Grégoire Polad, directeur général de l’Association des Télévisions Commerciales et des Services de Vidéo à la demande en Europe (ACT), a souligné que le Parlement européen et le Conseil de l’UE « ont maintenant clairement indiqué qu’il n’y a aucun soutien politique pour une quelconque inclusion présente ou future du secteur audiovisuel dans le champ d’application du règlement sur le géoblocage ».
Cependant, le Bureau européen des unions de consommateurs (BEUC) s’est opposé à l’exclusion du secteur audiovisuel et créatif du règlement régulant le géoblocage, appelant les responsables politiques à rendre le contenu audiovisuel disponible de manière transfrontalière.
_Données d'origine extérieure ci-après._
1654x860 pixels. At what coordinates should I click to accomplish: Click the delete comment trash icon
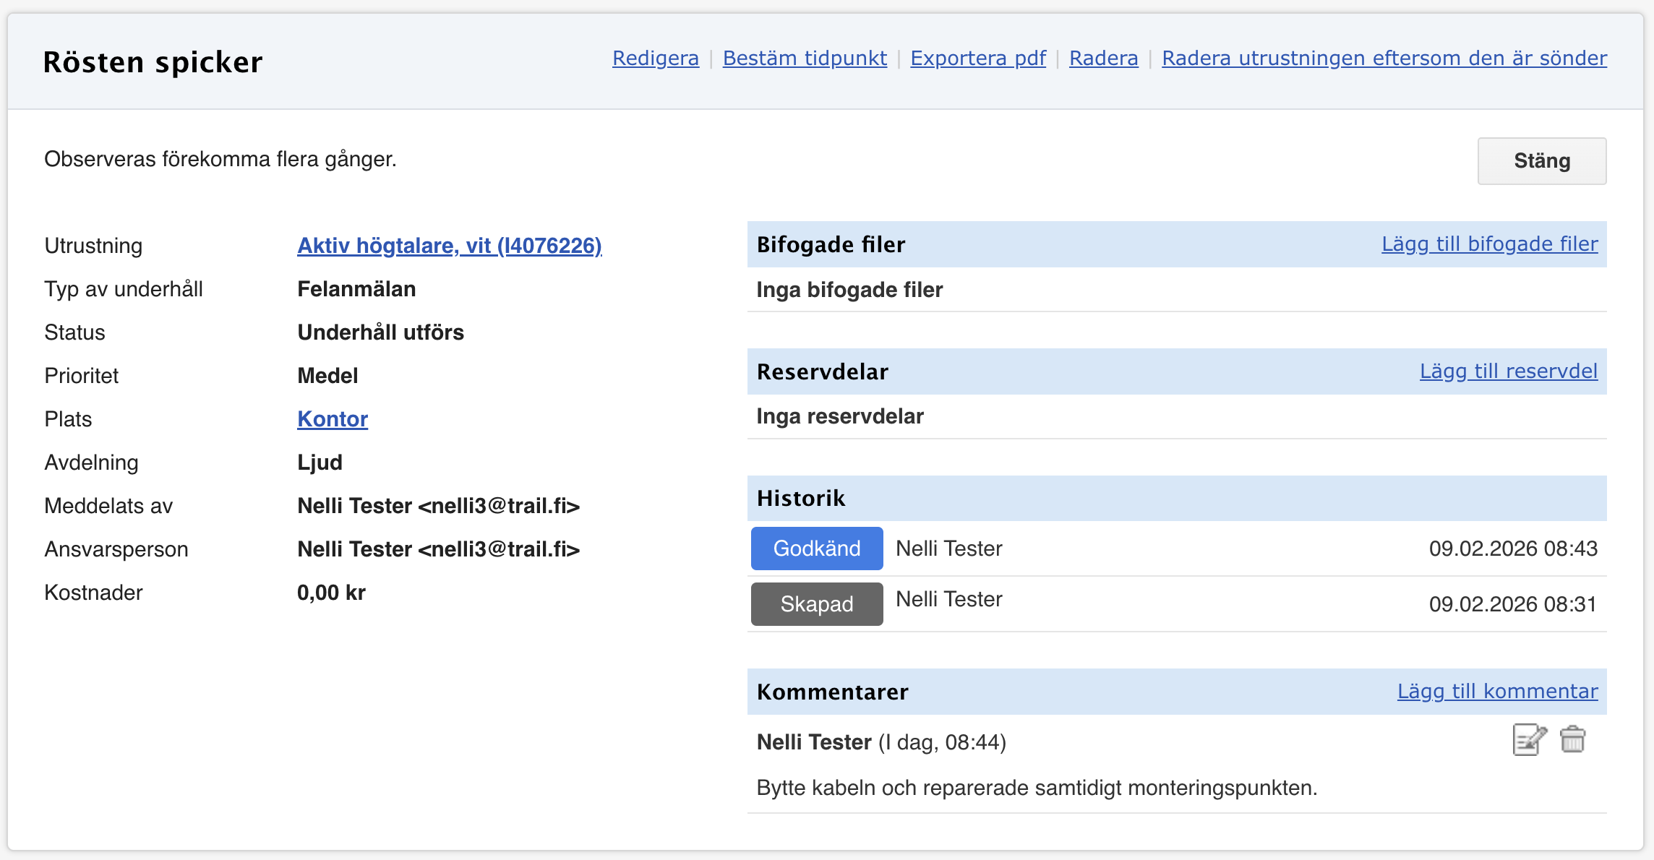[x=1572, y=740]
Un porte-parole de la Commission a déclaré à Euractiv qu’ils étaient conscients du «débat en cours » et qu’ils « analyseraient soigneusement son contenu, y compris les propositions liées au contenu audiovisuel », une fois le texte adopté.
« La Commission s’est engagée dans un dialogue avec le secteur audiovisuel dans le but d’identifier des solutions menées par l’industrie pour améliorer la disponibilité et l’accès transfrontalier au contenu audiovisuel à travers l’UE », a expliqué le porte-parole.
Ce dialogue avec des acteurs s’est achevé en décembre 2022, et la Commission examinera les conclusions qui en ont été tirées dans le cadre du prochain bilan du règlement sur le géoblocage.